With the padding in the uniform thus identified as a major factor in heatstroke and heat exhaustion, two solutions to the problem suggested themselves to the OSU research team. The first was to see if it was possible to increase the ventilation of the pads. The second—regardless of the success of the first—was to devise a program of acclimatization for players so that they could develop resistance to great heat loads.

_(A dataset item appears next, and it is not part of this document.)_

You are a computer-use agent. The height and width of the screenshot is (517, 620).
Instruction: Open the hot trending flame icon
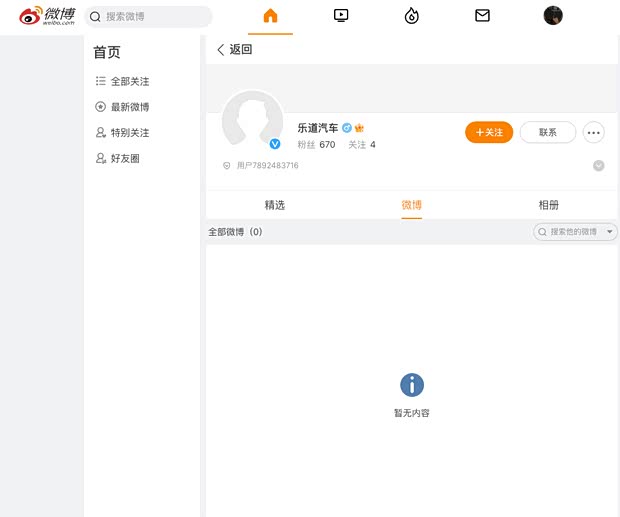pos(411,16)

Preliminary inquiries by SPORTS ILLUSTRATED indicate that, at the moment at least, manufacturers are reluctant to add perforations to uniform padding, the most obvious way of allowing air to penetrate. Perforations, it is pointed out, inevitably weaken the material, reducing its protective qualities. It is a question of which presents the greater risk—injury to a limb, organ, joint or muscle or the less likely possibility of suffering heat exhaustion or heatstroke. Says Howard Wilkins of the Brunswick Sports Co., a prominent uniform (MacGregor) manufacturer, "The prime purpose of the padding is to protect the player from injury. We haven't been working on this part [the heat factor] of the problem. It has only come to my attention in the last year or so. But I think it can be accomplished without perforating the padding."
The padding is not the only problem. Because the head functions somewhat like a chimney flue in drawing heat upward and allowing it to dissipate, covering the head and part of the face with a helmet likewise interferes with the body's efforts to cast off heat. Some helmets have small holes at the top and some do not; most have shock-absorbent features that provide protection for the player's head. None of them, however, provides good ventilation. Further research by equipment manufacturers obviously is called for. In the meantime, Dr. Mathews recommends that players be allowed to remove their helmets when opportunities arise—in lulls during practice or time-outs during a scrimmage or a game.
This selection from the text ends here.